Nosel.id Jakarta- Blitar menjadi tempat Veronica Feby memulai cerita hidupnya.
Kota yang sederhana namun penuh kehangatan itu membingkai masa kecil yang bahagia.
Lingkungan yang ramah, keluarga yang hangat, dan kehidupan yang mungkin tidak berlebihan, tetapi kaya akan rasa syukur.
Nilai-nilai sederhana itulah yang perlahan membentuk cara Veronica memandang hidup hingga hari ini.
Kini, Veronica menetap di Semarang, menjalani fase baru sebagai perempuan yang baru saja menuntaskan pendidikannya.
Alih-alih terburu-buru mengejar satu definisi sukses, ia memilih jalan yang selaras dengan nilai yang diyakininya.
Saat ini, Veronica fokus mengelola bisnis kecil sekaligus aktif dalam jual beli saham.
Di tengah perannya sebagai ibu rumah tangga, ia tetap memegang prinsip yang kuat: perempuan harus berpendidikan tinggi, karena pendidikan adalah aset seumur hidup yang tidak pernah kehilangan nilainya.

Menjalani peran ini memberi Veronica ruang untuk bertumbuh dengan ritmenya sendiri.

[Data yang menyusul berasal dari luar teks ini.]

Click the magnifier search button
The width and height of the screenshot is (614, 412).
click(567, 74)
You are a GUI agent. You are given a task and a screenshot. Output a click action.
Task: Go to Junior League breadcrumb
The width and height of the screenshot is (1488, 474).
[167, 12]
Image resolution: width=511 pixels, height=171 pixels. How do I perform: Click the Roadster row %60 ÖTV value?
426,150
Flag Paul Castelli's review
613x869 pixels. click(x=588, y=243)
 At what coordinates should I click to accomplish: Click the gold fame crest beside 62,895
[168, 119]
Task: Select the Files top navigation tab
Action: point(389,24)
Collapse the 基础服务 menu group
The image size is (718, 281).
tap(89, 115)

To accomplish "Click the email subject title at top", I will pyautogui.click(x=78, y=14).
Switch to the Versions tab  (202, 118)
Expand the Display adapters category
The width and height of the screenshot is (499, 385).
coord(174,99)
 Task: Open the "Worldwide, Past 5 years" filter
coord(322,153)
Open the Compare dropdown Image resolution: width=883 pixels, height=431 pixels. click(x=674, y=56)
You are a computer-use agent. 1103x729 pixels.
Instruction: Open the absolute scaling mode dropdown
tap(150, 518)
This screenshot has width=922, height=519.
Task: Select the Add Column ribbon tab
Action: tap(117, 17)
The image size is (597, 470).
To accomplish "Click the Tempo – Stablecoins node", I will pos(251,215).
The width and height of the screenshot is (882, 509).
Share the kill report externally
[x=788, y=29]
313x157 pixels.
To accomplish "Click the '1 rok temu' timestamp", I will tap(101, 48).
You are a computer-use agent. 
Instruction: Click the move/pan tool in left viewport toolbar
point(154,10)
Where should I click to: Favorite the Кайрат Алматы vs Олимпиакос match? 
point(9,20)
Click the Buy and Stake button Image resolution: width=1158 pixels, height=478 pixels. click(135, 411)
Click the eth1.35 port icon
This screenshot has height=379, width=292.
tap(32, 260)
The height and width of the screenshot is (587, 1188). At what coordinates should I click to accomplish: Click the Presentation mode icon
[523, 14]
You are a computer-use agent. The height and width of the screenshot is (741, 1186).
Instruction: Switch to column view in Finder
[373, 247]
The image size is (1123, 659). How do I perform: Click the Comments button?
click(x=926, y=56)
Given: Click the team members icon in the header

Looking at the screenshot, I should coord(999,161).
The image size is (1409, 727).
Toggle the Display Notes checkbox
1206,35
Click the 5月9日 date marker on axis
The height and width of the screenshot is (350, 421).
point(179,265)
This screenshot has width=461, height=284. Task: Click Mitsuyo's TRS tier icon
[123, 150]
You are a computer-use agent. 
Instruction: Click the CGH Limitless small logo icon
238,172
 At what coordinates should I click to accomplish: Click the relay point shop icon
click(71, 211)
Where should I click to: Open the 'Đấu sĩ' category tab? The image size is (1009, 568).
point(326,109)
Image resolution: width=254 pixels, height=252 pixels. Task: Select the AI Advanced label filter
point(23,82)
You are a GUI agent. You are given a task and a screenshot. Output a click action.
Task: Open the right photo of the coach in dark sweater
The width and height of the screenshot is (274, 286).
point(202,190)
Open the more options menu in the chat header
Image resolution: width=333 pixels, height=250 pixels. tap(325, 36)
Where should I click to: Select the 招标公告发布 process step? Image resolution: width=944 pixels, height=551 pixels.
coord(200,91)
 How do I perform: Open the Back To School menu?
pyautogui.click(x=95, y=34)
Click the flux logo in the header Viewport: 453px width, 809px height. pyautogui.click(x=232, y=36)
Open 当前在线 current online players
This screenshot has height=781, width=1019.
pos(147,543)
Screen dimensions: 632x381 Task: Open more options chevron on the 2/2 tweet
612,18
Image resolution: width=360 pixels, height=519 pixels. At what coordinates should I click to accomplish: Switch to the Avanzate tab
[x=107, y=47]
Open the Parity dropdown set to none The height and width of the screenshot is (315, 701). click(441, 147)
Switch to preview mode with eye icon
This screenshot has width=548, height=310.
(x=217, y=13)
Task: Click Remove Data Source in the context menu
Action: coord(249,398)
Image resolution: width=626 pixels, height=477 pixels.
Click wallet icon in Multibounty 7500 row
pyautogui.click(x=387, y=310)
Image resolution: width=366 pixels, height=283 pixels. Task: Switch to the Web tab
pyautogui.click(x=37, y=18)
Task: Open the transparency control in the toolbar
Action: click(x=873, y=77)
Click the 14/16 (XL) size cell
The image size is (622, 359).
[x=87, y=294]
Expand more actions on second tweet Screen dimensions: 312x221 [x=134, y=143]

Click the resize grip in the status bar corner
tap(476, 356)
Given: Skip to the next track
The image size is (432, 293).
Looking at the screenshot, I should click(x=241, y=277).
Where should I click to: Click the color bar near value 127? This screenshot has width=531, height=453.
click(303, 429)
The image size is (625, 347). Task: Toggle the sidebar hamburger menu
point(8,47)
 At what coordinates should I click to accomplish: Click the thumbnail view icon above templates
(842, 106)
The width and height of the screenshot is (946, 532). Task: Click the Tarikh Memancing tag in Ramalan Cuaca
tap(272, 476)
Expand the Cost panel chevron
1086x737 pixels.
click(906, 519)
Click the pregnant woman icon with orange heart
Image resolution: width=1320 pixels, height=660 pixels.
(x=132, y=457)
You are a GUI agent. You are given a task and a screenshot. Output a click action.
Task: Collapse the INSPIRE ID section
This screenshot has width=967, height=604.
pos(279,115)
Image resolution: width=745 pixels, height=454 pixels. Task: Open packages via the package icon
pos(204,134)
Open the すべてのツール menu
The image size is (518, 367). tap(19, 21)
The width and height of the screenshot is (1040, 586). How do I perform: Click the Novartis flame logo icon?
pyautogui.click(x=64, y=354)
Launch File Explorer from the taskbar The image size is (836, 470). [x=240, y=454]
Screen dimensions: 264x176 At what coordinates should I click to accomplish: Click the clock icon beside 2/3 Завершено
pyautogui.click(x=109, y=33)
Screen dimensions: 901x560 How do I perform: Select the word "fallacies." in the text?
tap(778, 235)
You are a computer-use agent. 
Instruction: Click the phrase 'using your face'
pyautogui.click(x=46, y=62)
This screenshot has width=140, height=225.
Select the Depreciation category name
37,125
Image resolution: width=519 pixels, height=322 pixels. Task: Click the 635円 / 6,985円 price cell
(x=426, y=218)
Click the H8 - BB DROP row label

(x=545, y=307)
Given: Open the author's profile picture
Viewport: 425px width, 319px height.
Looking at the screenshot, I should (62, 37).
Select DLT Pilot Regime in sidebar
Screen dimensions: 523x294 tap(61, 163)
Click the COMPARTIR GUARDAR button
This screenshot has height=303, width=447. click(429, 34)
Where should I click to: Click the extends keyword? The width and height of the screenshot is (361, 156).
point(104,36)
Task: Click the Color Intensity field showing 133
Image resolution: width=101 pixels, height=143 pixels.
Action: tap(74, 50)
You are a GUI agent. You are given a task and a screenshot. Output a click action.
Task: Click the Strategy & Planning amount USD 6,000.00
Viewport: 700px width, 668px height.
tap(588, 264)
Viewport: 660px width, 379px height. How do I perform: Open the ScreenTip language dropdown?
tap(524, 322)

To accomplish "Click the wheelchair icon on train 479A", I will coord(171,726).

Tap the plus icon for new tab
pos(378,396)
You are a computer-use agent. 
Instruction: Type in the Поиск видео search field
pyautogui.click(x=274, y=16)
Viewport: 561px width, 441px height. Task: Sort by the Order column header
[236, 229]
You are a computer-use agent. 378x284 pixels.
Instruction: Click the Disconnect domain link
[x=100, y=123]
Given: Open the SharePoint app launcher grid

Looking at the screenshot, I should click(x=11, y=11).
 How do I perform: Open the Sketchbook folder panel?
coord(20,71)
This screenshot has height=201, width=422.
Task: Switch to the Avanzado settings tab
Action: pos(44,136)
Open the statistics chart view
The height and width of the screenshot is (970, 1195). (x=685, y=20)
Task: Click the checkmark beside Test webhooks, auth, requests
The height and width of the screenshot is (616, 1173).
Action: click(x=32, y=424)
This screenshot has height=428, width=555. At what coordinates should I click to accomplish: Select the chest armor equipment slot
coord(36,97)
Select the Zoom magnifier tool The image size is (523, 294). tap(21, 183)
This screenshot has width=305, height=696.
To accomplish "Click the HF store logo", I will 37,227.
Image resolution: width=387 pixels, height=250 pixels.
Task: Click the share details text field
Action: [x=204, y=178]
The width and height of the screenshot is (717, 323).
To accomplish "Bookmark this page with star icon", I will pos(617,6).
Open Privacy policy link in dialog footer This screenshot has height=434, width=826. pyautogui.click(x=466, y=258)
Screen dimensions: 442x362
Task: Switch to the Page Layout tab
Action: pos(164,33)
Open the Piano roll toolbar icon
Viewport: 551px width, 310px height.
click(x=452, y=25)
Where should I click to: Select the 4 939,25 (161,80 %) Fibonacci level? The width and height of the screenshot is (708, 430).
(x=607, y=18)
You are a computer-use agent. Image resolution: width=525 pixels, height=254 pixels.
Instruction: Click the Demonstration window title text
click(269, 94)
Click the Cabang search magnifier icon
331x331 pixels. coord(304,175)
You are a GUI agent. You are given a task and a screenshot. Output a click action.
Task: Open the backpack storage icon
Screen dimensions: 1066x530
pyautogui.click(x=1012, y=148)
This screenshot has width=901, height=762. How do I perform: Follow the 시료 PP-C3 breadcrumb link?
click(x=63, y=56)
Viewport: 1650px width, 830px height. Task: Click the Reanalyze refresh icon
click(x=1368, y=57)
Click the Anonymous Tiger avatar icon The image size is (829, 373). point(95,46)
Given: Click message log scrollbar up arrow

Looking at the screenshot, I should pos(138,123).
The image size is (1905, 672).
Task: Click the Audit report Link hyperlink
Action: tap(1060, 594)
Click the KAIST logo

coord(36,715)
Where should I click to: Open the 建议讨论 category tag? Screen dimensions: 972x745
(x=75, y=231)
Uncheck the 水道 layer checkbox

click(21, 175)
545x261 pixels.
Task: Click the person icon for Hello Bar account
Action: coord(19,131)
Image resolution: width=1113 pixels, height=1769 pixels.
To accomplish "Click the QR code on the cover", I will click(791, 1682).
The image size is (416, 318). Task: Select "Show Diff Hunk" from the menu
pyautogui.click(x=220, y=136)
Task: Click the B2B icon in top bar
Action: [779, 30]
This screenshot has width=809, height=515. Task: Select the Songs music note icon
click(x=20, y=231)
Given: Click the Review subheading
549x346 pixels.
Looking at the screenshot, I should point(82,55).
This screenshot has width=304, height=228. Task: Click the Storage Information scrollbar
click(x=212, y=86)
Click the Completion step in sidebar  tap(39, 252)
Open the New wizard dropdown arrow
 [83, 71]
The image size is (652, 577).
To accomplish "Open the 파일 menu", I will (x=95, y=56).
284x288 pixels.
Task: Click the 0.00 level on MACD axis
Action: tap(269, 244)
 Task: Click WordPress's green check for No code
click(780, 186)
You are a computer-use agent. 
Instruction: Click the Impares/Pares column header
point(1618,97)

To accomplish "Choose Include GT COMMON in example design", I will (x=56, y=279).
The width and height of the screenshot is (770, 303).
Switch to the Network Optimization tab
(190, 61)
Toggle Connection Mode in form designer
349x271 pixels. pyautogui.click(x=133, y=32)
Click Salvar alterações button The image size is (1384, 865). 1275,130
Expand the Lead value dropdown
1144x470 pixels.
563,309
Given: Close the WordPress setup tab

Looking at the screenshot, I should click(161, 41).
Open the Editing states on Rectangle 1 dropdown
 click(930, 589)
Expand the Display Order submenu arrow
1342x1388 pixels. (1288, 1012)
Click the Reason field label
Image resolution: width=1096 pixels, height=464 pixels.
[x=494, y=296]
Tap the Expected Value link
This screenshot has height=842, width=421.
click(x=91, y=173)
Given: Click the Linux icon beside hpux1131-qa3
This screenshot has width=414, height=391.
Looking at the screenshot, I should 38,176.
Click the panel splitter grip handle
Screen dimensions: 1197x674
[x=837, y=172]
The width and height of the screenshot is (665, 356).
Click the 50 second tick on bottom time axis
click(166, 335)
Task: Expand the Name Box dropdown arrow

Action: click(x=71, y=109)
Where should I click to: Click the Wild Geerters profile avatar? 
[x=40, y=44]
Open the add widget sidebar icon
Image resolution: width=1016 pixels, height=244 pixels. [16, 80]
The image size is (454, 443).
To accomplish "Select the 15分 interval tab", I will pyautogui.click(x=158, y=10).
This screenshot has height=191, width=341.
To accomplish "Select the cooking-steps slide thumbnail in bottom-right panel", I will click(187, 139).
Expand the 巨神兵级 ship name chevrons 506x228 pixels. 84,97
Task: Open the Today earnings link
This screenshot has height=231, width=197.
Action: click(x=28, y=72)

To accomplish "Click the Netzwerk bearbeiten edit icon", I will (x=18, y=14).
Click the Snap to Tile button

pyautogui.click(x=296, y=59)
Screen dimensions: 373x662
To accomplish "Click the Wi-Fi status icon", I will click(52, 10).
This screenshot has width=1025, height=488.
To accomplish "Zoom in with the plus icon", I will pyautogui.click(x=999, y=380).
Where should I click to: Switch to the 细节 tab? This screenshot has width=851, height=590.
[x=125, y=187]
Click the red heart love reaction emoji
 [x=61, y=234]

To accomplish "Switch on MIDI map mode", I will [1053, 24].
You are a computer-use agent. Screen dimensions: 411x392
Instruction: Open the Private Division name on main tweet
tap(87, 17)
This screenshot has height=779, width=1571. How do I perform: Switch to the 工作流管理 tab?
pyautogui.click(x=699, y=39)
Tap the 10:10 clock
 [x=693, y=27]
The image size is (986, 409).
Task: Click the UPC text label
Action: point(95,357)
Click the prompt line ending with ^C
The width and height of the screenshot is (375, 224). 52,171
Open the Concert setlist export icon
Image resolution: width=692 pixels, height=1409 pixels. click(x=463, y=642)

Waktu yang fleksibel menjadi salah satu hal yang paling ia syukuri, kesempatan untuk terus belajar, mengembangkan diri, dan menyesuaikan langkah tanpa tekanan berlebihan.
Namun, di balik kebebasan itu, ada tantangan yang harus dihadapi dengan kesadaran penuh.
Disiplin diri, konsistensi, dan kesiapan menghadapi naik-turunnya proses menjadi bagian tak terpisahkan dari perjalanan yang ia jalani.
Bagi Veronica, semua itu bukan hambatan, melainkan bagian alami dari sebuah proses bertumbuh.
Dalam setiap langkah, doa selalu menyertai. Veronica berharap dirinya dan kita semua senantiasa diberi kesehatan, ketenangan hati, rezeki yang cukup, serta keluarga yang saling menguatkan.
Ia percaya bahwa dengan bimbingan Allah, setiap langkah, sekecil apa pun akan menemukan arahnya.

Sebagai penutup, Veronica Feby menyampaikan pesan yang sederhana namun penuh makna: hidup tidak harus sempurna untuk menjadi bermakna.
Teruslah belajar, tetaplah berbuat baik, dan jangan takut bertumbuh dengan versi diri kita masing-masing.